* _RECORDS FOR THE EXERCISE_:
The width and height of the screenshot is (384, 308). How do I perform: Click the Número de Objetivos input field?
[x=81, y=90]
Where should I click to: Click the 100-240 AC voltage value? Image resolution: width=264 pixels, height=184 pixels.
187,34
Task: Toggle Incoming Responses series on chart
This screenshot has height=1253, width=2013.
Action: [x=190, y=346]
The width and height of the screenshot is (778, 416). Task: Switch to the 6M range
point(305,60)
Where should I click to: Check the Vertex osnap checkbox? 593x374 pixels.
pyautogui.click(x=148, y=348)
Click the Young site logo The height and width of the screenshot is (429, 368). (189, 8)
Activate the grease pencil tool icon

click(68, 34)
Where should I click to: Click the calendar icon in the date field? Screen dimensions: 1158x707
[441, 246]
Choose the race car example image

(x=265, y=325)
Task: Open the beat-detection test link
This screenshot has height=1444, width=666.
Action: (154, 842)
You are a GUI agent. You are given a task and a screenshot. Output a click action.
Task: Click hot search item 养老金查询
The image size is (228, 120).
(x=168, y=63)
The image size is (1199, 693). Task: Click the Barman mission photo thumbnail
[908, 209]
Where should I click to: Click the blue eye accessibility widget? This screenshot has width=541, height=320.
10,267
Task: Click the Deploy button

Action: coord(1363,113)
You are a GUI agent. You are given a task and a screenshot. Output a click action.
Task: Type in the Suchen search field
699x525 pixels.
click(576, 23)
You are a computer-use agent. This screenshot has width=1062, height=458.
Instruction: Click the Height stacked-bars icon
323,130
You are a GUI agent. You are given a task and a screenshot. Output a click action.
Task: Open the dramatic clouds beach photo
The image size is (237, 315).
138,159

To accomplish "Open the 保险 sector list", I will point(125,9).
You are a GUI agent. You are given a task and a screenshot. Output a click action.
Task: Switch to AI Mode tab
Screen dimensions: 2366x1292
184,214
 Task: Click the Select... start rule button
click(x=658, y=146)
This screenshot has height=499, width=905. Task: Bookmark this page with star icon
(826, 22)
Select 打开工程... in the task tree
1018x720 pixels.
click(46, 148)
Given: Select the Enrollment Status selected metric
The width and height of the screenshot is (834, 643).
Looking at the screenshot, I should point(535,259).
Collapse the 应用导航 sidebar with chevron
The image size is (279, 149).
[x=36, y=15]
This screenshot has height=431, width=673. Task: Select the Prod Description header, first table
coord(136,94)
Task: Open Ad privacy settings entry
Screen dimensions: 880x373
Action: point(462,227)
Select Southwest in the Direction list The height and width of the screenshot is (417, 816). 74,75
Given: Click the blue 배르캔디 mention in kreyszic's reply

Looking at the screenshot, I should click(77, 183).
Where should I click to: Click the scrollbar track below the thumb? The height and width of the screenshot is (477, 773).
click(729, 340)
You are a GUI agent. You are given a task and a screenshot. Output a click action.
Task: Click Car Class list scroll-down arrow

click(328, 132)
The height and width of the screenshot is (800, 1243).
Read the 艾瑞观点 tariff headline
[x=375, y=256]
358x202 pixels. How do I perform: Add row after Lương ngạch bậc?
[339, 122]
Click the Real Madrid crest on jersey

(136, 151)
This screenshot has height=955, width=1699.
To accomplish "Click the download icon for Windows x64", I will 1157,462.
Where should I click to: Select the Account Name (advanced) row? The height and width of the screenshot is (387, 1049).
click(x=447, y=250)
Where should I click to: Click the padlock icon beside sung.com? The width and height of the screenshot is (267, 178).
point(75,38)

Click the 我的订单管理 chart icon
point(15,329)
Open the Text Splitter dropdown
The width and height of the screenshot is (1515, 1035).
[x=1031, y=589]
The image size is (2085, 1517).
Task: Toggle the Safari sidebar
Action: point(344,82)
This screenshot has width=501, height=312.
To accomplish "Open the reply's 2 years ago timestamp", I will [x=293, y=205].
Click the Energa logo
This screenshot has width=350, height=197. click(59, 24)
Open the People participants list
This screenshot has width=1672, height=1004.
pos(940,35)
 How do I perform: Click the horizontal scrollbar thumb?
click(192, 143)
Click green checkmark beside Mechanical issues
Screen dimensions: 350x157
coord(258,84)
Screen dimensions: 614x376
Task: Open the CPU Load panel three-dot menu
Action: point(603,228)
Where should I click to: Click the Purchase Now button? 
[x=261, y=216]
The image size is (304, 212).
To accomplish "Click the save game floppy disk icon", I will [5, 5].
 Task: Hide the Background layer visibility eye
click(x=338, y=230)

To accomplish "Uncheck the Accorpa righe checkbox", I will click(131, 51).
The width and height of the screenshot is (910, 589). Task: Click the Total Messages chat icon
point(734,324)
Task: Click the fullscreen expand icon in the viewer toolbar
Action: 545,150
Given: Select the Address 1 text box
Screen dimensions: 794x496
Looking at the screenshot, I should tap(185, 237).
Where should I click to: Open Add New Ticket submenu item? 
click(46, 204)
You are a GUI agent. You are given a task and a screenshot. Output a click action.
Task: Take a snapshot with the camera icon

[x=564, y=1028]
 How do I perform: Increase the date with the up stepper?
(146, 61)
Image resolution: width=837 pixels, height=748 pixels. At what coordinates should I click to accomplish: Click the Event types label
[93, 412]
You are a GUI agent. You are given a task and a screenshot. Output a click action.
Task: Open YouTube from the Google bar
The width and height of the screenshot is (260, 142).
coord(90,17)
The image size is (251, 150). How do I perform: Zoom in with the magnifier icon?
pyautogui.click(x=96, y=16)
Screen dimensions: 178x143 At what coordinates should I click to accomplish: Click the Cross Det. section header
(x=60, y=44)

* _TASK PROMPT_: Format the entries above as a JSON list of strings, one string per line, leaving out blank lines.

* _ANSWER TO THIS TASK_:
[
  "The width and height of the screenshot is (384, 308). How do I perform: Click the Número de Objetivos input field?",
  "[x=81, y=90]",
  "Where should I click to: Click the 100-240 AC voltage value? Image resolution: width=264 pixels, height=184 pixels.",
  "187,34",
  "Task: Toggle Incoming Responses series on chart",
  "This screenshot has height=1253, width=2013.",
  "Action: [x=190, y=346]",
  "The width and height of the screenshot is (778, 416). Task: Switch to the 6M range",
  "point(305,60)",
  "Where should I click to: Check the Vertex osnap checkbox? 593x374 pixels.",
  "pyautogui.click(x=148, y=348)",
  "Click the Young site logo The height and width of the screenshot is (429, 368). (189, 8)",
  "Activate the grease pencil tool icon",
  "click(68, 34)",
  "Where should I click to: Click the calendar icon in the date field? Screen dimensions: 1158x707",
  "[441, 246]",
  "Choose the race car example image",
  "(x=265, y=325)",
  "Task: Open the beat-detection test link",
  "This screenshot has height=1444, width=666.",
  "Action: (154, 842)",
  "You are a GUI agent. You are given a task and a screenshot. Output a click action.",
  "Task: Click hot search item 养老金查询",
  "The image size is (228, 120).",
  "(x=168, y=63)",
  "The image size is (1199, 693). Task: Click the Barman mission photo thumbnail",
  "[908, 209]",
  "Where should I click to: Click the blue eye accessibility widget? This screenshot has width=541, height=320.",
  "10,267",
  "Task: Click the Deploy button",
  "Action: coord(1363,113)",
  "You are a GUI agent. You are given a task and a screenshot. Output a click action.",
  "Task: Type in the Suchen search field",
  "699x525 pixels.",
  "click(576, 23)",
  "You are a computer-use agent. This screenshot has width=1062, height=458.",
  "Instruction: Click the Height stacked-bars icon",
  "323,130",
  "You are a GUI agent. You are given a task and a screenshot. Output a click action.",
  "Task: Open the dramatic clouds beach photo",
  "The image size is (237, 315).",
  "138,159",
  "To accomplish \"Open the 保险 sector list\", I will point(125,9).",
  "You are a GUI agent. You are given a task and a screenshot. Output a click action.",
  "Task: Switch to AI Mode tab",
  "Screen dimensions: 2366x1292",
  "184,214",
  " Task: Click the Select... start rule button",
  "click(x=658, y=146)",
  "This screenshot has height=499, width=905. Task: Bookmark this page with star icon",
  "(826, 22)",
  "Select 打开工程... in the task tree",
  "1018x720 pixels.",
  "click(46, 148)",
  "Given: Select the Enrollment Status selected metric",
  "The width and height of the screenshot is (834, 643).",
  "Looking at the screenshot, I should point(535,259).",
  "Collapse the 应用导航 sidebar with chevron",
  "The image size is (279, 149).",
  "[x=36, y=15]",
  "This screenshot has height=431, width=673. Task: Select the Prod Description header, first table",
  "coord(136,94)",
  "Task: Open Ad privacy settings entry",
  "Screen dimensions: 880x373",
  "Action: point(462,227)",
  "Select Southwest in the Direction list The height and width of the screenshot is (417, 816). 74,75",
  "Given: Click the blue 배르캔디 mention in kreyszic's reply",
  "Looking at the screenshot, I should click(77, 183).",
  "Where should I click to: Click the scrollbar track below the thumb? The height and width of the screenshot is (477, 773).",
  "click(729, 340)",
  "You are a GUI agent. You are given a task and a screenshot. Output a click action.",
  "Task: Click Car Class list scroll-down arrow",
  "click(328, 132)",
  "The height and width of the screenshot is (800, 1243).",
  "Read the 艾瑞观点 tariff headline",
  "[x=375, y=256]",
  "358x202 pixels. How do I perform: Add row after Lương ngạch bậc?",
  "[339, 122]",
  "Click the Real Madrid crest on jersey",
  "(136, 151)",
  "This screenshot has height=955, width=1699.",
  "To accomplish \"Click the download icon for Windows x64\", I will 1157,462.",
  "Where should I click to: Select the Account Name (advanced) row? The height and width of the screenshot is (387, 1049).",
  "click(x=447, y=250)",
  "Where should I click to: Click the padlock icon beside sung.com? The width and height of the screenshot is (267, 178).",
  "point(75,38)",
  "Click the 我的订单管理 chart icon",
  "point(15,329)",
  "Open the Text Splitter dropdown",
  "The width and height of the screenshot is (1515, 1035).",
  "[x=1031, y=589]",
  "The image size is (2085, 1517).",
  "Task: Toggle the Safari sidebar",
  "Action: point(344,82)",
  "This screenshot has width=501, height=312.",
  "To accomplish \"Open the reply's 2 years ago timestamp\", I will [x=293, y=205].",
  "Click the Energa logo",
  "This screenshot has width=350, height=197. click(59, 24)",
  "Open the People participants list",
  "This screenshot has width=1672, height=1004.",
  "pos(940,35)",
  " How do I perform: Click the horizontal scrollbar thumb?",
  "click(192, 143)",
  "Click green checkmark beside Mechanical issues",
  "Screen dimensions: 350x157",
  "coord(258,84)",
  "Screen dimensions: 614x376",
  "Task: Open the CPU Load panel three-dot menu",
  "Action: point(603,228)",
  "Where should I click to: Click the Purchase Now button? ",
  "[x=261, y=216]",
  "The image size is (304, 212).",
  "To accomplish \"Click the save game floppy disk icon\", I will [5, 5].",
  " Task: Hide the Background layer visibility eye",
  "click(x=338, y=230)",
  "To accomplish \"Uncheck the Accorpa righe checkbox\", I will click(131, 51).",
  "The width and height of the screenshot is (910, 589). Task: Click the Total Messages chat icon",
  "point(734,324)",
  "Task: Click the fullscreen expand icon in the viewer toolbar",
  "Action: 545,150",
  "Given: Select the Address 1 text box",
  "Screen dimensions: 794x496",
  "Looking at the screenshot, I should tap(185, 237).",
  "Where should I click to: Open Add New Ticket submenu item? ",
  "click(46, 204)",
  "You are a GUI agent. You are given a task and a screenshot. Output a click action.",
  "Task: Take a snapshot with the camera icon",
  "[x=564, y=1028]",
  " How do I perform: Increase the date with the up stepper?",
  "(146, 61)",
  "Image resolution: width=837 pixels, height=748 pixels. At what coordinates should I click to accomplish: Click the Event types label",
  "[93, 412]",
  "You are a GUI agent. You are given a task and a screenshot. Output a click action.",
  "Task: Open YouTube from the Google bar",
  "The width and height of the screenshot is (260, 142).",
  "coord(90,17)",
  "The image size is (251, 150). How do I perform: Zoom in with the magnifier icon?",
  "pyautogui.click(x=96, y=16)",
  "Screen dimensions: 178x143 At what coordinates should I click to accomplish: Click the Cross Det. section header",
  "(x=60, y=44)"
]